第5話(4/6)
☆
「う、上手くいくんでしょうか……」
「姫宮の演技次第なとこあるけど、あいつ大根だもんなぁ……」
俺は藤和とともに、廊下の角で待機する姫宮の姿を、近くの空き教室から隠れて見ていた。
姫宮がいるのは、二、三年生の教室から下駄箱へ向かう最短ルートに当たる。
最初のターゲットであるサッカー部の三年生・吉澤先輩も、恐らくここを通るだろう。俺達の位置からは、先輩が来る方と姫宮がいる方、どちらもが同時に窺えた。
一方で姫宮からは先輩が来る様子は見えない。
なので先輩を確認し次第、俺が合図を送る手はずとなっている。
ちなみに吉澤先輩を最初にしたのは、俺達の準備が整って一番最初に部活の休みの日が来たからだ。部活がある日だと、急いでいるからとすぐに逃げられてしまう可能性がある。
下校時で往来もあるので、姫宮は周囲に不審がられないようにスマホを弄りつつ、俺達にちらちらと視線を向けていた。その手には紙の束が乗っている。
さすがに本物の提出物なんて簡単に用意できるわけもなく、俺が新入生に向けた配布物っぽく作ったプリントだ。設定としては、ホームルームで配り忘れたプリントで、各机に置いといてくれと先生から頼まれた、というものだった。
「それにしても……」
姫宮の姿をドアの隙間越しに眺めながら思う。
「やってること、当たり屋と変わらないよな」
「そ、そうですね……」
今更ながら後ろめたさを感じてきた。
というかこれ、冷静に考えてかなり気持ち悪がられる案件じゃね? 例えば俺が上級生の女子に偶然を装った出会いを試みたら、停学処分くらいなりそうだ。
「でも、誰か仲良くなりたいと思うことは、悪いことじゃないと思いますよ。
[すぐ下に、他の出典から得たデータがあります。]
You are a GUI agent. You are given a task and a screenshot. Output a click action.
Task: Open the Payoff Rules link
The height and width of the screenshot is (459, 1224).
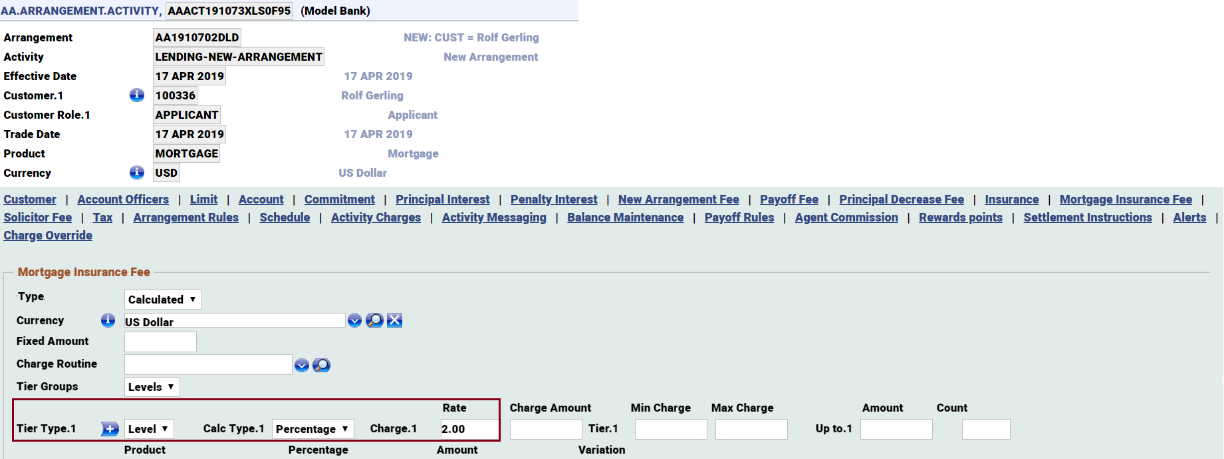739,218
……仕方は問題かもしれませんけど」
「……ま、深く考えないでおくか」
思い返せば俺も神楽坂先輩と帰りのタイミングを合わせたくて、わざと仕事の手を緩めたりしたことあったっけ。今回はあまりに作為的かもしれないが、広い目で見たら同じかもしれない。
ちなみに、さすがに本当の当たり屋にならないよう、姫宮には怪我をさせないようにと念を押してある。なんせ相手は運動部のエースなわけだし。
「遅いな、吉澤先輩」
終業後すぐここに来て、もうすぐ三十分が経つが、未だに彼の姿は見えない。
「教室で話し込んでるのかもしれませんね」
「あー、すげぇありそう」
青春を謳歌している学生ほど、放課後残って雑談しているイメージがある。居心地が良いのだろう。
姫宮も暇そうにあくびをしているし、一度戻ってもらおうかと思っていたところに、
「あ! 来ましたよ先輩!」
程よく吉澤先輩が階段を下りて来た。俺と藤和も、これに伴って一度吉澤先輩の顔を見に行っている。同級生の男子とは頭一つ分抜き出た身長に、運動部として大丈夫なのかという明るく染め上がった髪、そしてそれはもう大変モテそうな整った顔。間違えることはない。確かにあれは吉澤先輩だ。
俺は慌てて姫宮に「(来たぞ!)」と口パクで合図を送る。
姫宮の顔が緊張で固くなるのが分かった。しかしここで一旦休止、とはいかない。刻一刻と吉澤先輩が近付いてくる。
先輩は同級生と思しき男子二人と楽しそうに談笑していた。さすがに一人でやってくるなんて都合の良いことはなかったが、他の二人より一歩前を歩いているので、上手いこと先輩だけに衝突出来そうだ。
「(が、頑張れ!)」
藤和が小さく呟いて拳を握った。
そして二人の距離はゆっくりと近付き……
「(今だ!)」
俺の合図で姫宮は前へ足を踏み出した。